Алексей Михайлович не удивился услышанному. Сам достойно знал всё богослужение, мог бы и службы править не оплошней церковного синклита. И о троеперстном знамении у греков наслышан, и о чинопочитании беседовал с патриархами, особенно внимал константинопольскому Паисию, но как государь светский явно вмешиваться в дела церковные, в дела отправления служб не хотел. Это не уряды по соколиной охоте, кои сам сочинил и строго соблюдал.
– Уж поступай как знаешь, великий государь-патриарх, – тихим и ровным голосом ответил Никону. – Это в твоей воле и власти, но мнится – склизкое дело сие. Не раскатиться бы на нём, да затылком об лёд. Новизну вводи не торопко. Бойся народу нагрубить.
Патриарх слушал его и все более гнул непокорную шею. Глазами поблекшей сини, будто их опахнуло инеем, исподлобья, мёрзло, водил по лицу государя. И царь смешался, сронил недосказанное перед набычившимся «собинным другом».
– Зачатое долго носить – мертвого родить! – жестко, как вколачивал гвозди, выговорил Никон. – Гиблое место махом проскакивают, горькое единым дыхом пьют! Так ведь в народе-то говорят.

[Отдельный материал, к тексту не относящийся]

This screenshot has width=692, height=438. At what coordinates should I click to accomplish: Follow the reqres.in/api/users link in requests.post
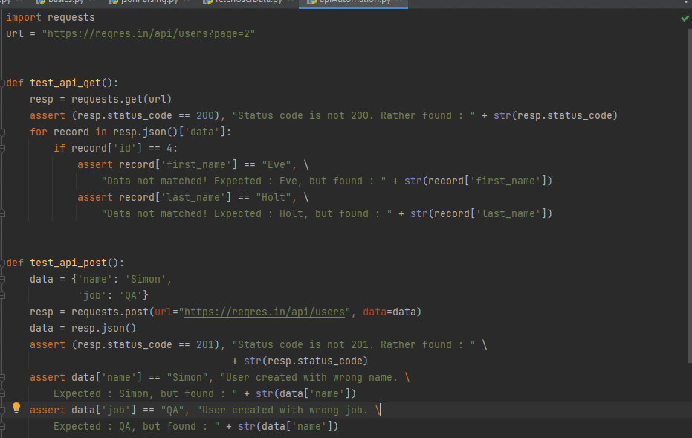265,312
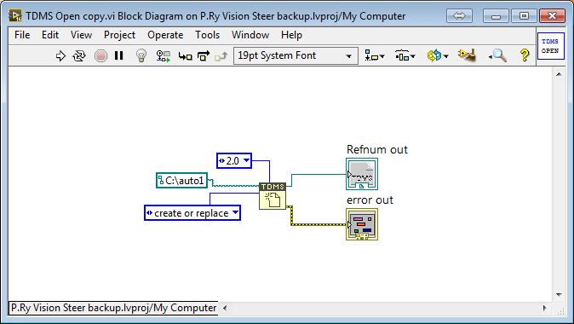Click the 'create or replace' enum constant
The height and width of the screenshot is (324, 574).
[x=192, y=213]
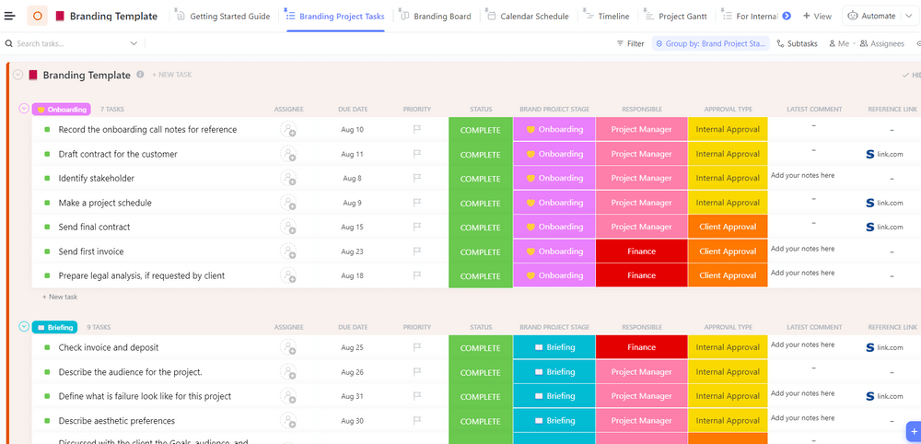Click the blue arrow to show more views

tap(786, 16)
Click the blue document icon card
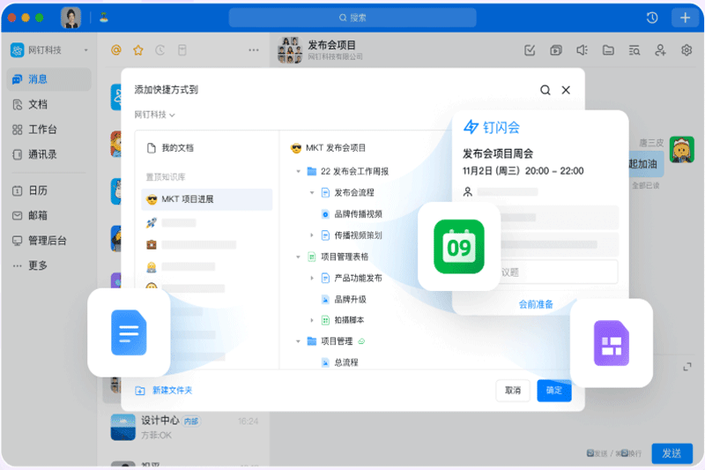 pyautogui.click(x=129, y=333)
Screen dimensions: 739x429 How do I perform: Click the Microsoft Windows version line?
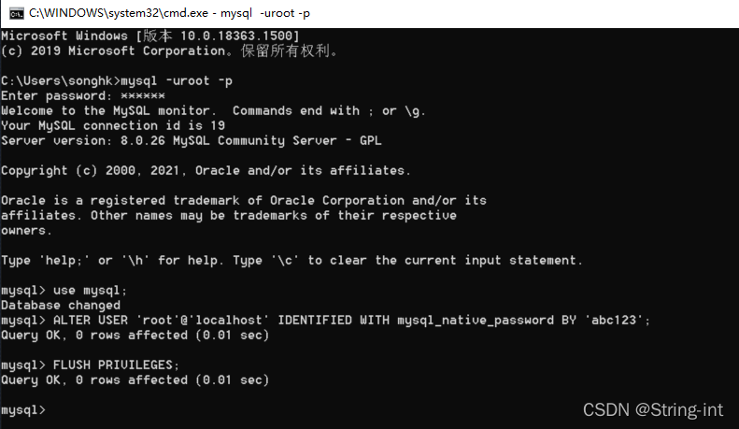coord(150,36)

– Но, святитель, и другая присказка в народе живёт: слушай, сосенка, о чём бор шумит, – опять тихо, с намёком предостерёг государь. – Всяк знает, что решил Стоглавый собор сто лет назад: «Кто не крестится двумя персты, как предки наши спокон века, тот да будет проклят…» Как втолочь простецам, что грешили иерархи наши, узаконивая правило еретическое? Не поймут! Дитяти и те знают – первые святые русские Борис и Глеб, Александр, по прозвищу Невский, Донской Димитрий знаменовались двумя перстами. И преподобный Сергий Радонежский ими же воинство русское благословлял на поле Куликово. И на иконах они так знаменуются. Сам Господь Вседержитель на них то же показует, а людие созданы по Его образу и подобию.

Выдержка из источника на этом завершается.